PRKRA expression was significantly elevated in iMCD-PI versus controls (median H-score 169.83 vs. 21.15, P=0.006), localizing to bronchial/alveolar epithelium and tertiary lymphoid structure plasma cells. iMCD-PI lungs showed increased PKR (median H-score 238.26 vs. 151.23, P=0.034) and phospho-p65 (median H-score 232.64 vs. 184.11, P=0.020) but comparable total P65 (P=0.199). Spearman correlations revealed: PRKRA-PKR (r=0.73, P=0.007), PRKRA-phospho-p65 (r=0.62, P=0.029), and PKR-phospho-p65 (r=0.79, P=0.002).
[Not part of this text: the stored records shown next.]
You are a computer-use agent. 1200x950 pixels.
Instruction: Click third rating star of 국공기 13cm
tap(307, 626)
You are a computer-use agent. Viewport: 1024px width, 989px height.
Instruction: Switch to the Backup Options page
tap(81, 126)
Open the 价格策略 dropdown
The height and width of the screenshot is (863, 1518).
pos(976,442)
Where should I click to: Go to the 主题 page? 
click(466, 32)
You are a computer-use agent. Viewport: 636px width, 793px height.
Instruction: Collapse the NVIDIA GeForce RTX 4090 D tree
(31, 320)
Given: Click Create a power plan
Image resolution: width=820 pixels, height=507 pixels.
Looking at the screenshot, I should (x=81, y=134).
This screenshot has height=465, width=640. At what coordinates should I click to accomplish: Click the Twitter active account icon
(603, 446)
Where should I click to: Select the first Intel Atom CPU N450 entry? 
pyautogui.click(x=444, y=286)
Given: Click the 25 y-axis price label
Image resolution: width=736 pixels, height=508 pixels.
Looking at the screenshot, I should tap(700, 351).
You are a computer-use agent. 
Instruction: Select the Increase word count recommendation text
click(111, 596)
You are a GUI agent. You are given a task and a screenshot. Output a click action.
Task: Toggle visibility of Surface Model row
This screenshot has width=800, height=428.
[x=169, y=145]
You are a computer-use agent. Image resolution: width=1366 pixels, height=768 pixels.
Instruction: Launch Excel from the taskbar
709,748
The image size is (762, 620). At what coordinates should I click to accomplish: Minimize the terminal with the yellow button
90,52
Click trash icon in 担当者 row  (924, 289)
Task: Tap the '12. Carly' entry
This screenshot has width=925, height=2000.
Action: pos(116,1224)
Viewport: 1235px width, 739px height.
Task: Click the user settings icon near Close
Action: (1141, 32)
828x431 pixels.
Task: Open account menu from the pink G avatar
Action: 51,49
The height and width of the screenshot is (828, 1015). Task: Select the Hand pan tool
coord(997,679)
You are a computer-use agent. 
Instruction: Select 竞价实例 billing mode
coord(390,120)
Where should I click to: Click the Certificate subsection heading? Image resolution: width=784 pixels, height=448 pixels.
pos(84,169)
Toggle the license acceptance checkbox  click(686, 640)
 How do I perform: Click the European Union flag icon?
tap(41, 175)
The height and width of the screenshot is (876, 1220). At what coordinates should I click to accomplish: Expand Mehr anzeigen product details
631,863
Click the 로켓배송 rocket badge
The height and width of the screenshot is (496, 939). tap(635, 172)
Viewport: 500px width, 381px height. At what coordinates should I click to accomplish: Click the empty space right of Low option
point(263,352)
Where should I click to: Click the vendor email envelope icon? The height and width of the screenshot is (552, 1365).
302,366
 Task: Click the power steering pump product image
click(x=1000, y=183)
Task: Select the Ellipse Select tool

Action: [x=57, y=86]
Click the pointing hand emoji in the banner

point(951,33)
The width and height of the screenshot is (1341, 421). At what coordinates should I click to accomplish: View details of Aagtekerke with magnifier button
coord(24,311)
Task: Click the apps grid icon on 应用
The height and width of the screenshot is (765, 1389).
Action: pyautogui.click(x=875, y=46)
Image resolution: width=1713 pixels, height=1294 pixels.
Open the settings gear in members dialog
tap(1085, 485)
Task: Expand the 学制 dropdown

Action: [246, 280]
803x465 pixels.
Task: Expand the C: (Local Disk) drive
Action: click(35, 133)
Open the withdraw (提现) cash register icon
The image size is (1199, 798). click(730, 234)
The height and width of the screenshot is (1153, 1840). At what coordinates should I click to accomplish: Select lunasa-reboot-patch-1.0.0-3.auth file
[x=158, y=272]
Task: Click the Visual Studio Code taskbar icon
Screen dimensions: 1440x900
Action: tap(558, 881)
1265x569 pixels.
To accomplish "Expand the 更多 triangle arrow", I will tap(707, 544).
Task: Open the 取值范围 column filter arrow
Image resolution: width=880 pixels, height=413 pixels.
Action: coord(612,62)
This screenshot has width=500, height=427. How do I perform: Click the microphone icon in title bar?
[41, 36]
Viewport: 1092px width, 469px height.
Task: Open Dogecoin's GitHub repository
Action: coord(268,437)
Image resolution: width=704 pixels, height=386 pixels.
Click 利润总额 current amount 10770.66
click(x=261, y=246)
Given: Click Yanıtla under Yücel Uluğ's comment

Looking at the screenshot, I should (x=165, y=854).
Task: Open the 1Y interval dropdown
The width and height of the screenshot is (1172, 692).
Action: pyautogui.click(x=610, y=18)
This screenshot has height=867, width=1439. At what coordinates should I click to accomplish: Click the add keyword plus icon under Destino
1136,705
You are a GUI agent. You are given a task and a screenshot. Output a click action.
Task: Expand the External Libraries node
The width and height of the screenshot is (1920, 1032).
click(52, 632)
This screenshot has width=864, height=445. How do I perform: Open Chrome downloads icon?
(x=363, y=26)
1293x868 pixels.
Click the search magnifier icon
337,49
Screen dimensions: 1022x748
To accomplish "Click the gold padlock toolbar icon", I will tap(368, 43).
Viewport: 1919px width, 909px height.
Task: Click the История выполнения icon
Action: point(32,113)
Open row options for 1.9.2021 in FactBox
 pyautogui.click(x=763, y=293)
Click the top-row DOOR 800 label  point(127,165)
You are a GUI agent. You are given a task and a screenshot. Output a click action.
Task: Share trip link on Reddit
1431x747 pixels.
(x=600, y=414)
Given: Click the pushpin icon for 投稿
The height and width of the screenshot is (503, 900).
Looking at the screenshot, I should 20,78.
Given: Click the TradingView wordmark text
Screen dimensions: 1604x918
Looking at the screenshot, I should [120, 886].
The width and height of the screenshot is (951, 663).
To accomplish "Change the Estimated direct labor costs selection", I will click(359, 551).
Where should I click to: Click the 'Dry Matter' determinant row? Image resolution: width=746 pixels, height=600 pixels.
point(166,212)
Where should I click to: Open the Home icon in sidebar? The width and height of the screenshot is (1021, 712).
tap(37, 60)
These findings demonstrate PRKRA-PKR-phospho-p65 axis coordination, indicating PRKRA might drive NF-κB-mediated pulmonary inflammation via PKR activation in iMCD-PI.

Signalling pathways driving iMCD-PI pathogenesis remain poorly understood. Here we provide the largest quantitative assessment of aberrant NF-κB activity in iMCD-PI to date and, to our knowledge, the first systematic demonstration that NF-κB is selectively activated in affected lungs. These findings advance our understanding of organ-tropic inflammatory mechanisms in iMCD and suggest that circulating PRKRA concentrations may serve as an accessible biomarker for monitoring pulmonary disease activity and treatment response. More importantly, the PRKRA–PKR–NF-κB axis represents a previously unrecognised, druggable pathway for targeted therapy in iMCD-PI.